Pregnant pause for fit old man

Having discovered the secret to longevity, Douglas Hosking at 86 also found out that he was pregnant

Let us this week consider the story of Mr Douglas Hosking, of Holland on Sea, Essex. He is 86. That alone should make him an object of veneration in this secular age when longevity is the highest achievement to which humankind may aspire.

That Mr Hosking has already exceeded the current life expectancy of a male by some 13 years is an inspiration and an example to the great sweating army of joggers and dieters whose chief purpose in life is to prolong it. That he is by all accounts fit and well as he nears his tenth decade may in a small way bring comfort to the breast-examining, prostate-pondering hypochondriacs who scan the health pages of the popular prints in search of new illnesses to match old symptoms.

No doubt Mr Hosking has been asked many times to what he attributes his impressive age. Regrettably, the answer is not on record. It would be good to suppose, however, that, since he was born in an age less knowledgeable and therefore less fearful than the present, he has thrived on red meat, stewed vegetables, dairy foods, English ale, Scotch whisky, and Virginian leaf. It would be good, too, to believe he has submitted his frame to no more than mild exertion and has never given a thought to the condition of his colon.

Of course, if all that were true, far from being an icon, he would be an undeserving infidel whose case history should be suppressed in the interest of preserving the orthodoxy. Indeed, and here we come to the point of this illuminating story, there may be reason to suppose that Mr Hosking is being persecuted by the apparatchiks of the health politburo of Essex.

For last week, Mr Hosking rose from his bed – unaided, one hopes – and with the sprightly tread of a protein-fed octogenarian sped to the doormat to see what the postman had brought. Bending freely from the waist, he scooped up the mail with supple fingers and prepared himself to peruse its contents over the kind of breakfast that holds no fears for one who still has all his own teeth.

But what’s this? His fingers tremble. The apple glow departs his cheek. Beads of sweat break from his brow. He holds in his fluttering palm a letter from the Essex Rivers Healthcare Trust informing him that he is pregnant. Moreover, because of his age, he must report for a scan. Had Mr Hosking been born 70 years later and still been resident in Essex, he would no doubt have described his feeling as “gobsmacked”. Instead, he used the word “astounded”.

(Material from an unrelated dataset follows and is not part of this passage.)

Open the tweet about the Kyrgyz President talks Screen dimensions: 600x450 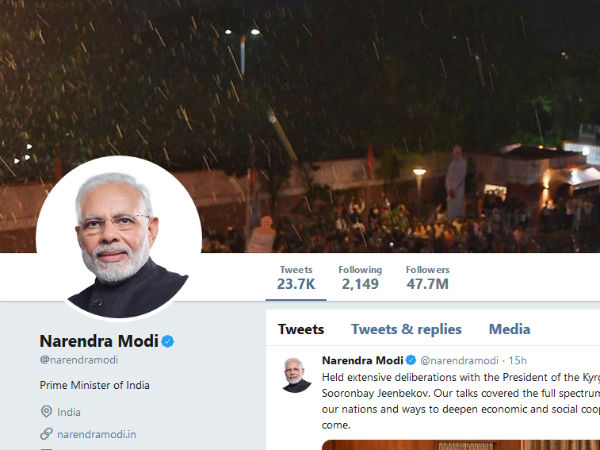(461, 401)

We can only guess at the emotions and conjectures that flooded through his mind on that dreadful morning. How had he, a man, come to be pregnant? At the age of 86 it is not easy to follow the tumultuous, headlong progress of science. No doubt Mr Hosking had heard of genetic engineering, surrogate motherhood, test-tube babies, fertility drugs, deep-frozen sperm, 50-year-old mothers of twins and other unnatural horrors. Who can blame him in his confusion for concluding that his condition was due to something they’d put in the water?

But if the why was mysterious, the what next was appalling. Not everyone in their 80s can cope with sleepless nights, early morning feeds, nappy changing and trapped wind. Should he paint the spare room pink or blue? Was morning sickness as bad as it sounded? Why this craving for Sanatogen?

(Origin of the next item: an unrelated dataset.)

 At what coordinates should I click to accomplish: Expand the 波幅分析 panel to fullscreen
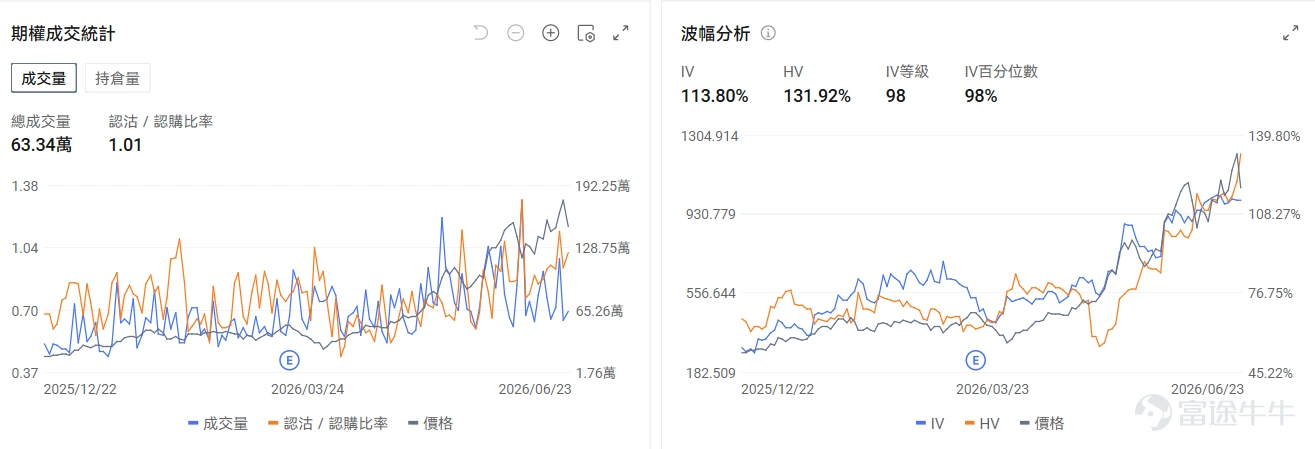[1291, 33]
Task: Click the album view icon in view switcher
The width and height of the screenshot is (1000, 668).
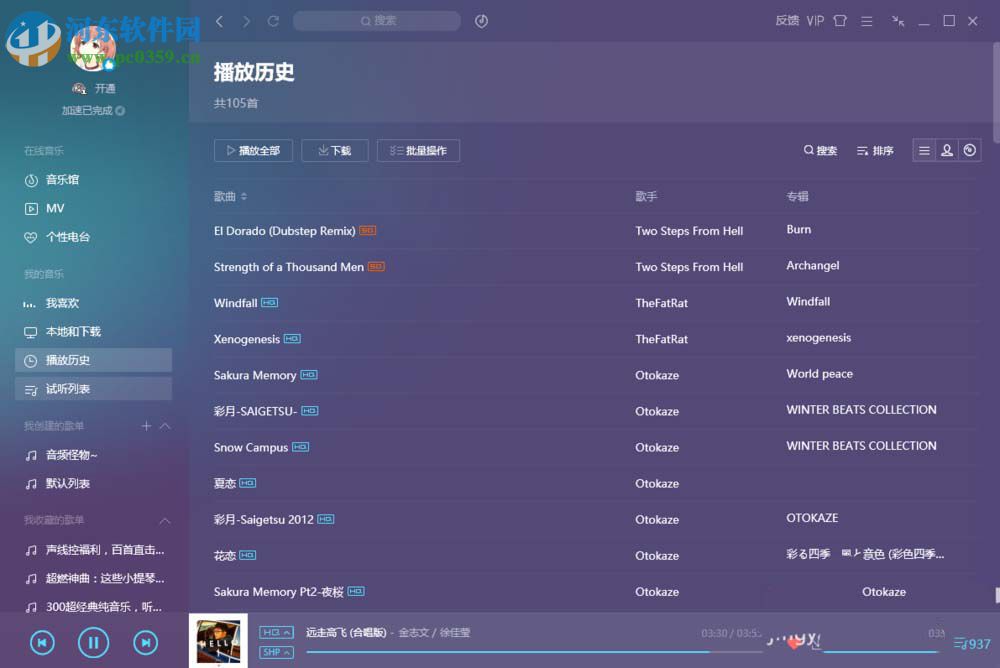Action: click(969, 149)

Could you combine a state pension and family allowance in one book of vouchers? And what of the longer term? By the time his child attained the age of legal maturity, he would be 104 and possibly less agile than he is now.

Quite what happened next is not recorded. Perhaps Mr Hosking turned up for his scan and it proved negative. At any rate, much to his relief, it all turned out to be a mistake. The healthcare trust later admitted that “human error” was responsible for the letter that caused the alarm.

But that is simply not good enough. Mr Hosking needs counselling. Can you imagine, the shock, emotional distress and mental anguish caused to an elderly man by the news that he is to give birth? Unequipped by nature or upbringing for such a task, he would have been traumatised and hurt by the news at any stage of life, let alone in his 80s. Nor is it satisfactory to argue that in a humane, non-judgmental, multi-cultural society it is the right of anyone to give birth regardless of age, gender, or sexual proclivity. Mr Hosking is clearly past it.

He would be well advised to consult a personal injuries lawyer and to sue the health authority for substantial damages. Skilled counsel would argue that he had suffered not only emotional hurt but also the pain of dashed financial expectations. For there can be no doubt that, had he gone ahead with the pregnancy, he could have expected to be paid substantial sums by the tabloid press. Not that the money itself is important. No amount of damages could compensate one for the disappointment of not, after all, being interviewed by Lynda Lee-Potter. The point is that Mr Hosking has been through an ordeal. Someone is to blame and someone must pay.